**What is needed:** Extract the rows below, copying them without any change. Begin at the line that contains "Task: Click the sort order arrows icon" and stop after the line that contains "(x=443, y=572)".

## start Dataset records

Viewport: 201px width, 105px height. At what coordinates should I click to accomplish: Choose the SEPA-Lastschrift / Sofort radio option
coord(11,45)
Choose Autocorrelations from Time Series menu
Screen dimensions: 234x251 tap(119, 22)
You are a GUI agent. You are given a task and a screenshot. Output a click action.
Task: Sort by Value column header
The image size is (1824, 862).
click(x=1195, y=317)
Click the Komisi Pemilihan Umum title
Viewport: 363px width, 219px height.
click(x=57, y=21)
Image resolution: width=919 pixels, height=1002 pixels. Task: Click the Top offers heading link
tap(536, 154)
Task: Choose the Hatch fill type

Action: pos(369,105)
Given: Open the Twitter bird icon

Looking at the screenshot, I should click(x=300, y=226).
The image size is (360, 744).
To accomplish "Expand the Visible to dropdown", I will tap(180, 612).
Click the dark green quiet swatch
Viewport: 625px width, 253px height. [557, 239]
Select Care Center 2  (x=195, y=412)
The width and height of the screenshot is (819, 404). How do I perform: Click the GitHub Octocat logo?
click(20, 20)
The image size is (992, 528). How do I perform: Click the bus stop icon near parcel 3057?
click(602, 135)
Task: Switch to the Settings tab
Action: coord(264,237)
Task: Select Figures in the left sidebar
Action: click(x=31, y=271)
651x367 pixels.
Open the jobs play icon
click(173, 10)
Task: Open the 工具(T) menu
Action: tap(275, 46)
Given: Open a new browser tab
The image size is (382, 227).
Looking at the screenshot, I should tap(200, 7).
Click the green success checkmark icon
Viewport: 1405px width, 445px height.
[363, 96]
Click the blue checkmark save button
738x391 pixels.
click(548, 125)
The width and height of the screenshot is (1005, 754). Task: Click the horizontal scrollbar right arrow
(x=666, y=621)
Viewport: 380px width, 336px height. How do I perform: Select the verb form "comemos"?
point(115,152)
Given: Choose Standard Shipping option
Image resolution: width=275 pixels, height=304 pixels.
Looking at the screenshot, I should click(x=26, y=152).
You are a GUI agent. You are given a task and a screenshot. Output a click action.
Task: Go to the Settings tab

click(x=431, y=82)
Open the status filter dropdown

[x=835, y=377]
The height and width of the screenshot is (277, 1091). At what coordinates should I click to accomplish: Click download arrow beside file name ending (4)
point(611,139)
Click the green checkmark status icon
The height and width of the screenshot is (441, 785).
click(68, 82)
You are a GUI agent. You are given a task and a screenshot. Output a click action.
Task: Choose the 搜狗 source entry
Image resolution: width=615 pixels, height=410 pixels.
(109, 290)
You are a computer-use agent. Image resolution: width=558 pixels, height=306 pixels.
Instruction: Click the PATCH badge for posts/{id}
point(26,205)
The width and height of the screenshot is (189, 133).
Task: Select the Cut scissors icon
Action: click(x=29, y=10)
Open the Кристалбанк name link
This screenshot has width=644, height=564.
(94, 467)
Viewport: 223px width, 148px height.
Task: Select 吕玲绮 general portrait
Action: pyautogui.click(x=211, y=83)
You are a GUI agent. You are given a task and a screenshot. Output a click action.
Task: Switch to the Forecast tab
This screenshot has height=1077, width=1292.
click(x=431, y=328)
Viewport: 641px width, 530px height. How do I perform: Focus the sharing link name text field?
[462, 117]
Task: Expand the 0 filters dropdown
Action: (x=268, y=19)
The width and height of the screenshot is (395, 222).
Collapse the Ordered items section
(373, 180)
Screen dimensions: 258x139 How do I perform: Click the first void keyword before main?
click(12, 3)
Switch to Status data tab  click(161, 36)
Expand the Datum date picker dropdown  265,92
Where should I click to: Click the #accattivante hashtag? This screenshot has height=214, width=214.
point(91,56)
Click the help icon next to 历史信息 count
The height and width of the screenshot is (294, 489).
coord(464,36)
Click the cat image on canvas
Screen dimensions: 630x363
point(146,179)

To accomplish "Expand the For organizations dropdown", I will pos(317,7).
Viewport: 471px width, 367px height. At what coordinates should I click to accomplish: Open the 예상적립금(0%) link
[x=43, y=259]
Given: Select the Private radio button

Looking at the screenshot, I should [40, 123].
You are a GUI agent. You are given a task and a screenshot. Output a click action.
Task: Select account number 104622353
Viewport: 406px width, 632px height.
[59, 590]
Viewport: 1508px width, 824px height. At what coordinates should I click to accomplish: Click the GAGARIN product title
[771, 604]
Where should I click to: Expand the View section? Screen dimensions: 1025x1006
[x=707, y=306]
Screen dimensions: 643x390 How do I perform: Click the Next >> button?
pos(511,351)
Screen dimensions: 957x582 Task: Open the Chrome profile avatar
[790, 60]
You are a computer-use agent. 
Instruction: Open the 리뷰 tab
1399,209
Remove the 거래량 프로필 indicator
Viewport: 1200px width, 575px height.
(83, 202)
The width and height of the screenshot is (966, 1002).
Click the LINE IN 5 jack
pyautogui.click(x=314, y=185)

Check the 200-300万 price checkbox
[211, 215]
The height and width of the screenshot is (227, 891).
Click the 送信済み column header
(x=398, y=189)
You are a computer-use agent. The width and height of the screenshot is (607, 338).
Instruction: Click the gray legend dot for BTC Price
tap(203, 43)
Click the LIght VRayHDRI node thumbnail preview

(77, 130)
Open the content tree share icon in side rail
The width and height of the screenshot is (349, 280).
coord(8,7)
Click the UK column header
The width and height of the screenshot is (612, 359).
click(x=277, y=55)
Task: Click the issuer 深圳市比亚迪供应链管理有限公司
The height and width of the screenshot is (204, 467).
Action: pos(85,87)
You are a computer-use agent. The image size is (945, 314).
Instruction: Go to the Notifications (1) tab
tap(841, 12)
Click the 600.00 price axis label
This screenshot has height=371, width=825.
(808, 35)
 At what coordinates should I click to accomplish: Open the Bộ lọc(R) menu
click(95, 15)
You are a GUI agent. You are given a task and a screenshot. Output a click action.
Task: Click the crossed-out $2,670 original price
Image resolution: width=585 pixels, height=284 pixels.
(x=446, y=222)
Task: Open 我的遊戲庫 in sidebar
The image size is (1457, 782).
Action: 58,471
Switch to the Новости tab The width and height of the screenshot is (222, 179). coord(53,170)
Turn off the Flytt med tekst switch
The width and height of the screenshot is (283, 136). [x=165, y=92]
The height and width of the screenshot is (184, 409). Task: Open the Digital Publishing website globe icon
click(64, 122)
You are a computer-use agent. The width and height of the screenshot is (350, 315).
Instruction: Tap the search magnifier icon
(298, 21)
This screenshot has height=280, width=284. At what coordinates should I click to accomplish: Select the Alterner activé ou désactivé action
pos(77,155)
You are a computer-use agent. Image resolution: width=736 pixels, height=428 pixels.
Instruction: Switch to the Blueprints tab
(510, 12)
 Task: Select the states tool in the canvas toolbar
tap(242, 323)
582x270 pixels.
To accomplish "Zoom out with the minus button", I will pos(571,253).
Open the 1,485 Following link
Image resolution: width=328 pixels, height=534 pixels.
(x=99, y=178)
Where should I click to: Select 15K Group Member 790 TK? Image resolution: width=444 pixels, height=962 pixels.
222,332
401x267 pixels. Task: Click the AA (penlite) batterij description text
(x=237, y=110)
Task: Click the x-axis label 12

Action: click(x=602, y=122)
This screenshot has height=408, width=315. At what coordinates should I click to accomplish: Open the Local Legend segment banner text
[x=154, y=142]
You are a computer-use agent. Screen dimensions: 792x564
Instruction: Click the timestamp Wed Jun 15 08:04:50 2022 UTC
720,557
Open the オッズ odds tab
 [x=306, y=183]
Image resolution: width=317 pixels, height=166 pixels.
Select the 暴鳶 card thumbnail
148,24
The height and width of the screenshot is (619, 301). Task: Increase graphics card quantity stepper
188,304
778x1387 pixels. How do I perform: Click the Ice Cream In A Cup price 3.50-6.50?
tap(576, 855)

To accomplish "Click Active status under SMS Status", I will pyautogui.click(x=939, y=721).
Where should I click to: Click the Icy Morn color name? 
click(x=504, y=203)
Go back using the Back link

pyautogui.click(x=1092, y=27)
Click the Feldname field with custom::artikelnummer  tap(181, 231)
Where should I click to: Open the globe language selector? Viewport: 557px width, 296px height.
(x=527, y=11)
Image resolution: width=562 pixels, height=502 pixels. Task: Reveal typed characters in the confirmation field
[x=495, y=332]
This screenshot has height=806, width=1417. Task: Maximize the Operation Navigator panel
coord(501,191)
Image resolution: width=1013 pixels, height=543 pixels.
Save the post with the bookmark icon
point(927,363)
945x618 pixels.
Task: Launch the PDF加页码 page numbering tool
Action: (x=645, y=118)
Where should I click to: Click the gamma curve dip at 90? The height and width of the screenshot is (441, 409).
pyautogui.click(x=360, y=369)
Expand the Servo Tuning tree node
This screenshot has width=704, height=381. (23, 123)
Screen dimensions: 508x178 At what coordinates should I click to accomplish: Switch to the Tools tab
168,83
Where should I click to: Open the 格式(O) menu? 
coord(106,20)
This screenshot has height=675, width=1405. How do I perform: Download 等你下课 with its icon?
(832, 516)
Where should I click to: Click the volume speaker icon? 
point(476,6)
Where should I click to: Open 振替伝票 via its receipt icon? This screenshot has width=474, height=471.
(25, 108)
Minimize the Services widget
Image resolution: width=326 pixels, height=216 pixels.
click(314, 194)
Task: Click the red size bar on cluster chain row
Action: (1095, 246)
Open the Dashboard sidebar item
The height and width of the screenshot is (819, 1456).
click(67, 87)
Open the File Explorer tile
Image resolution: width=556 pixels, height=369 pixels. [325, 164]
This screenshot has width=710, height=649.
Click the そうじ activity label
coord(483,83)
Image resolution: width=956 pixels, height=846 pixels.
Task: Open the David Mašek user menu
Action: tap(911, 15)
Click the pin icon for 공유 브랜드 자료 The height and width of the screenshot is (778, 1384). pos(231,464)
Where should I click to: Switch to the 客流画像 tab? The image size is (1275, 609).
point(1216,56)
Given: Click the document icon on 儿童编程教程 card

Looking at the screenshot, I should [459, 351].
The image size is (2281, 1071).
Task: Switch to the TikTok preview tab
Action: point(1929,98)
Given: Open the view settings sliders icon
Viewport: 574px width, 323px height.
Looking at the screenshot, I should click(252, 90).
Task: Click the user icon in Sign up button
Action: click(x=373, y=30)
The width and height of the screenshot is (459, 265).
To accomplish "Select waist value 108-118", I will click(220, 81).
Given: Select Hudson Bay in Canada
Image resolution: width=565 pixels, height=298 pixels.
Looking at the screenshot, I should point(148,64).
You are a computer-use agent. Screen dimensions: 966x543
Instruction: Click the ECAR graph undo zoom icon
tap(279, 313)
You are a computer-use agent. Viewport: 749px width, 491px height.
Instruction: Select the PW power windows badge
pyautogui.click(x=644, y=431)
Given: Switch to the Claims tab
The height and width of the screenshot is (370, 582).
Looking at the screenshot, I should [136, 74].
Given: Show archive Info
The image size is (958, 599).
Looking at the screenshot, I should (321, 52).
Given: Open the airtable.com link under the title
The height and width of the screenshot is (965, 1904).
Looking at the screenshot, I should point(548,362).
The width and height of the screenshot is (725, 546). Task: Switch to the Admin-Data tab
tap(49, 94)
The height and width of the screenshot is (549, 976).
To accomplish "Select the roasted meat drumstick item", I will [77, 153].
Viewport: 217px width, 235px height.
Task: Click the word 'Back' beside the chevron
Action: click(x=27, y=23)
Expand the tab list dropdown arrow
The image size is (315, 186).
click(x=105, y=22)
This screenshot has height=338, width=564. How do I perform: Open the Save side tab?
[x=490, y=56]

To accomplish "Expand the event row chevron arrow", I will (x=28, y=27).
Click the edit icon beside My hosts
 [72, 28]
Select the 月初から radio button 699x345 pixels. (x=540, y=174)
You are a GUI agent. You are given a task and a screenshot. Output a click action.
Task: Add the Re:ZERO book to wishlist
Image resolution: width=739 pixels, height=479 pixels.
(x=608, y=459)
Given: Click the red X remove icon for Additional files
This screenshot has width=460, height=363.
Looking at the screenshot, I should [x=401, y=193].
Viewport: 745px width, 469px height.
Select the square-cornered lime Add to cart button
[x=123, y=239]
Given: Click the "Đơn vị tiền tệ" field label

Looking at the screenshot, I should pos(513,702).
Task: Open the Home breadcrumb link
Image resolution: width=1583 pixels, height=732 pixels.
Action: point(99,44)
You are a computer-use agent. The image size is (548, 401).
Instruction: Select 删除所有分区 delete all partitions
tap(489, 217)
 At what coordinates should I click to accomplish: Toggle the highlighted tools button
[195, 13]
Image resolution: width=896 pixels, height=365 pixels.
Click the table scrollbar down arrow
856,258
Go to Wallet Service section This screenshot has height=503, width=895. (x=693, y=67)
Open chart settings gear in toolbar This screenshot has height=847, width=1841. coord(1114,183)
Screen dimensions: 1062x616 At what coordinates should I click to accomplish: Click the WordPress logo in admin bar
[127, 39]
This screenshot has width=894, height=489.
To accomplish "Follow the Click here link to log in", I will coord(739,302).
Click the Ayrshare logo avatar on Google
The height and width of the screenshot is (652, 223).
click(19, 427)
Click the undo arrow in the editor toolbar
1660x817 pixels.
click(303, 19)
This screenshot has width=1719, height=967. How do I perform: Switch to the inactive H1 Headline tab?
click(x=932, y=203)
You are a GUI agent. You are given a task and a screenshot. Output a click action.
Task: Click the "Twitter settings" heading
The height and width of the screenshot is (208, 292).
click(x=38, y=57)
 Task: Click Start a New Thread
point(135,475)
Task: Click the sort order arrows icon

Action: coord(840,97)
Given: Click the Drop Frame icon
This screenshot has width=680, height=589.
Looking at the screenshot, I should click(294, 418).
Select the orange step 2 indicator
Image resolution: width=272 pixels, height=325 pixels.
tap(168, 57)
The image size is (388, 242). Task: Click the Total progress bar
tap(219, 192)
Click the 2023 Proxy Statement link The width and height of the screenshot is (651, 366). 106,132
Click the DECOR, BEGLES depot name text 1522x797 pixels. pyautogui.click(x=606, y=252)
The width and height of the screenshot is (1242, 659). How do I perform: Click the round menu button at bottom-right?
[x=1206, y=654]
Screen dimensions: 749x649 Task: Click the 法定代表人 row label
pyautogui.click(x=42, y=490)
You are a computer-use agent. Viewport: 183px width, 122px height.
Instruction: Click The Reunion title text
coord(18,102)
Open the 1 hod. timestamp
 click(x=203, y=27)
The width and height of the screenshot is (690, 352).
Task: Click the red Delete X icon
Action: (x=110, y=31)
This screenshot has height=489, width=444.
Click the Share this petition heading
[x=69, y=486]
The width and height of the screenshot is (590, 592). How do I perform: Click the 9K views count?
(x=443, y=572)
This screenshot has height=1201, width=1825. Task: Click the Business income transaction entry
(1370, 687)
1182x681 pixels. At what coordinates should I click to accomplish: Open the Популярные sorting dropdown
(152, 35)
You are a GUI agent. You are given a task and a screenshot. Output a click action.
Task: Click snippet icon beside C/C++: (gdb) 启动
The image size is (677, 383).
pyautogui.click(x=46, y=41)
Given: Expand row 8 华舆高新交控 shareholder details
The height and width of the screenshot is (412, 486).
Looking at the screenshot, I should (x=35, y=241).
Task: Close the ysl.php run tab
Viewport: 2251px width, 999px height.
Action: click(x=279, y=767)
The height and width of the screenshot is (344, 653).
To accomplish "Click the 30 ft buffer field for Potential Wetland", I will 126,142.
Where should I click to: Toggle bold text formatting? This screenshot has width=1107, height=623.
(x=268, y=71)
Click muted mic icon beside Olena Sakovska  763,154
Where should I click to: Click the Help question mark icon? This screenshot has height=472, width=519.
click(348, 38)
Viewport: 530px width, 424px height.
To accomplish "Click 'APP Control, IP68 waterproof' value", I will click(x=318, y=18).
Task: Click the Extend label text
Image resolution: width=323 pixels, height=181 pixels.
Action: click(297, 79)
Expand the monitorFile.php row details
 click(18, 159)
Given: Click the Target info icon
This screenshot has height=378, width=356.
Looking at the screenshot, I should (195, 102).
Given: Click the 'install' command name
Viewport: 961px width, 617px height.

## end Dataset records

**Output below:**
Task: Click the sort order arrows icon

Action: coord(840,97)
Given: Click the Drop Frame icon
This screenshot has width=680, height=589.
Looking at the screenshot, I should click(294, 418).
Select the orange step 2 indicator
Image resolution: width=272 pixels, height=325 pixels.
tap(168, 57)
The image size is (388, 242). Task: Click the Total progress bar
tap(219, 192)
Click the 2023 Proxy Statement link The width and height of the screenshot is (651, 366). 106,132
Click the DECOR, BEGLES depot name text 1522x797 pixels. pyautogui.click(x=606, y=252)
The width and height of the screenshot is (1242, 659). How do I perform: Click the round menu button at bottom-right?
[x=1206, y=654]
Screen dimensions: 749x649 Task: Click the 法定代表人 row label
pyautogui.click(x=42, y=490)
You are a computer-use agent. Viewport: 183px width, 122px height.
Instruction: Click The Reunion title text
coord(18,102)
Open the 1 hod. timestamp
 click(x=203, y=27)
The width and height of the screenshot is (690, 352).
Task: Click the red Delete X icon
Action: (x=110, y=31)
This screenshot has height=489, width=444.
Click the Share this petition heading
[x=69, y=486]
The width and height of the screenshot is (590, 592). How do I perform: Click the 9K views count?
(x=443, y=572)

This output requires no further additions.